Burak başını sallayıp Korayla tokalaşıp bana döndü. "Gidelim" ömerle atakana baktım. Onları rahatsız edemezdim. "Tamam" hepsini tek tek öpüp görüşürüz dedim.

Arabasının önüne gelince kapımı açtı. "Buyurunuz" sinirle yüzüne bakıp bindim. Eğleniyordu. Resmen benimle e ğ l e n i y o r du!

Kemerimi bağlayıp yüzümü cama çevirdim. Yüzünü gördükçe içim sızlıyordu. Ve ben arabasına binmiştim. Ne vardı gideceğim dediysem.

Yol boyu sadece sustu. Nereye gittiğimizi bilmesemde eve bırakacağına inanmak istiyordum. Ormanlık bir alana doğru girince başımı çevirdim.

"Nereye?" Cevap vermedi. Etrafıma bakındım sadece ağaçlar vardı. Daha önce gelmediğim bir yoldu. Bu arabaya binmem hataydı. Ben neden bu kadar gerizekalı gibi davranıyorum!

Bir anda durunca yüzüme bakmasıyla ona döndüm "inelim" kaşlarımı çattım. Ormanın içinde nereye gidecektik?

"İnmeyeceğim. Eve bırakıyormusun taksi çağırayım mı?" Diyip telefonumu çıkardım bir yandanda. İndi arabadan çok güzel bende taksi çağırırdım. Kayıtlı numara olduğu için basıp kulağıma götürdüm. kahretsin! Çekmiyordu. Tekrar tekrar denedim. 2. Kez diyorum ben gerçekten gerizekalıydım. Ne diye bindim ne diye!

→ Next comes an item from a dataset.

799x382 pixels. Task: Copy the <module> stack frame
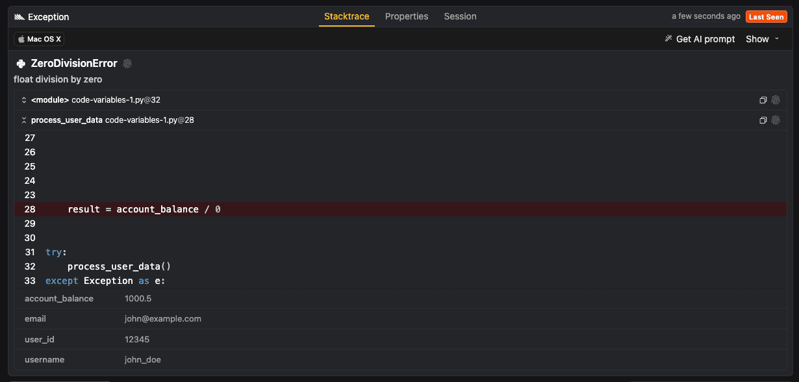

İndim arabadan ve etrafa bakındım. Çok sakindi gelen geçen arabada yoktu ki durdurup gideyim. Evet çıksa bir araba durdurup beni bırakırmısınız diye yalvaracaktım. Tanımadığım insanla neler yaptım başka bir tanımadığım insana evime bırakırmısınız da diyebilirdim.

"Gel böyle" ormanın içine doğru gelmemi istiyordu? Oldu başka nereye geleyim.

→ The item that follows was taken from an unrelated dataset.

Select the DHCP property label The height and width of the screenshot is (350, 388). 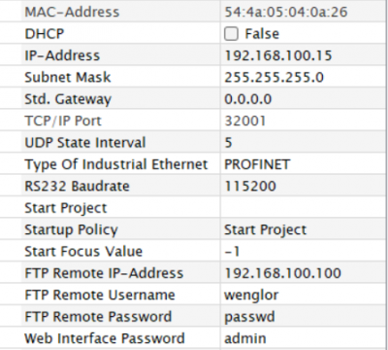coord(45,34)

"Evime bırakacağını söylemiştin"

"Bırakacağım ama önce konuşacağız" elimi saçlarımdan geçirdim. Yanında durmaktan huzursuzdum bana daha konuşacağız diyordu. Yanında kaldığım her an boyunca aklım Seline gidiyordu. Acaba Burak neredeyim diye yalan söylemişti kadına. Bunlar tek tek beynimi yiyordu.

"Konuşucak bir şey yok." Evli. Evli yani evli. Ne konuşabilirdik. Kağanın beni aldatması sevgiliyken olan eskortun tekiyle olan bir aldatmaydı. Ama bu. Bu resmen evliydi. Kağandan örnek vermemde ne iğrenç oldu. Ama mecburdum ilk sevgilim Kağandı.

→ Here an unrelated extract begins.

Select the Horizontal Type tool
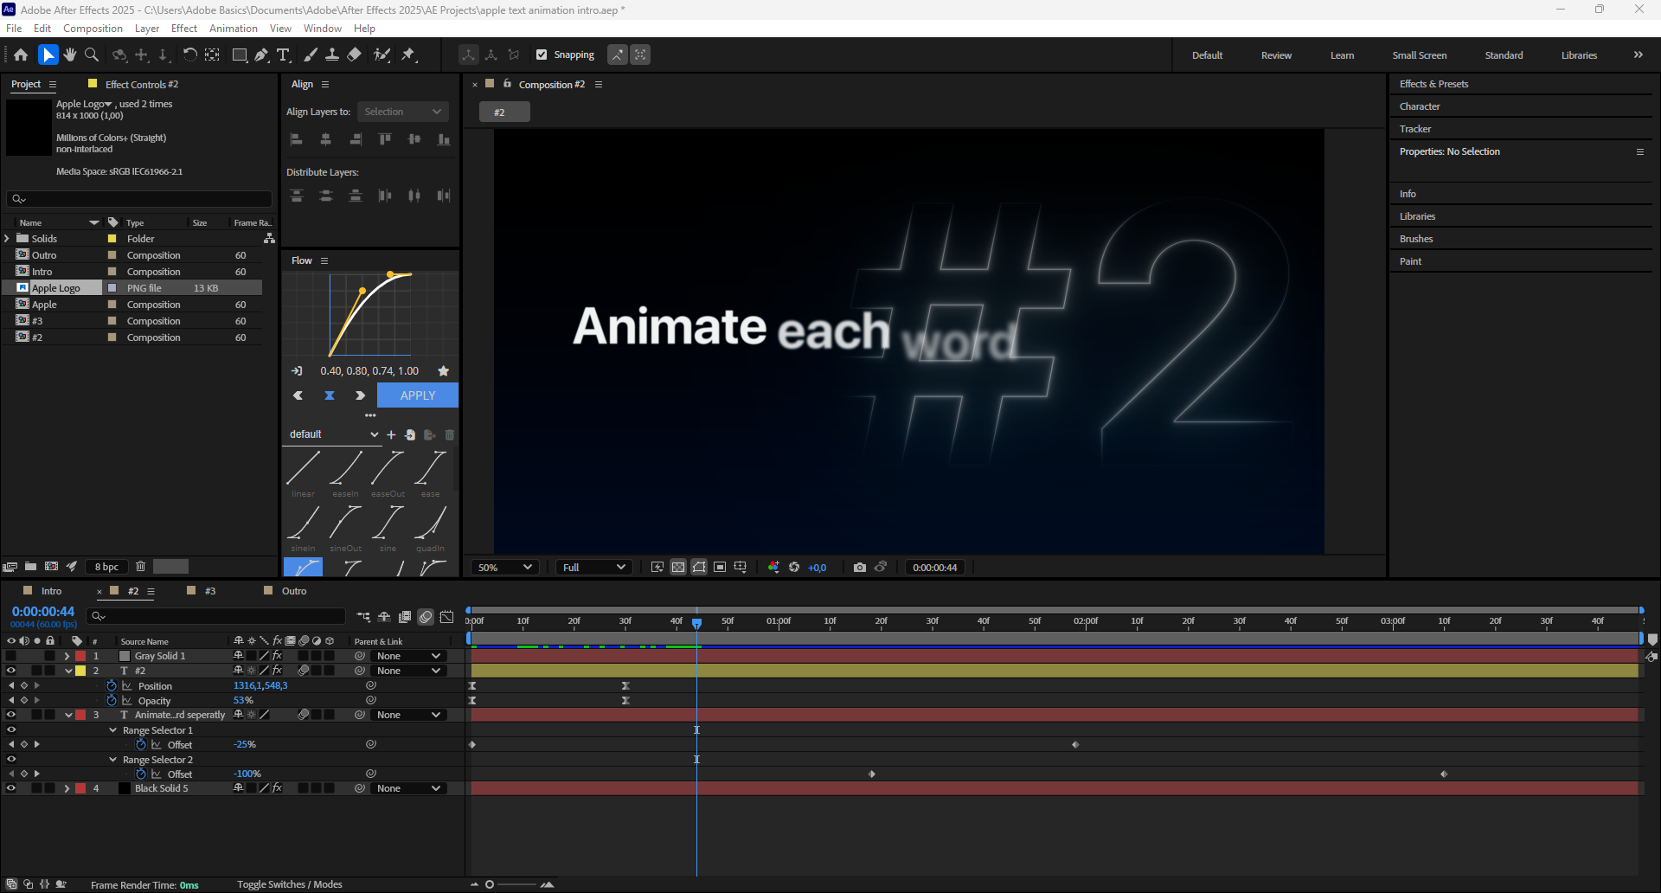The image size is (1661, 893). [283, 55]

"Var ki konuşalım diyorum"

Başımı olumsuzca salladım "dinlemek istemiyorum" şirkette yukarı katta anlımdan öperek beni geçiştirmesi geldi bir anda aklıma. Sızladı kalbim. Eşi aşağıdayken yukarıda benimle flörtleşiyordu. Kafayı yiyeceğim yanında durmaya devam ettikçe daha da düşünecektim.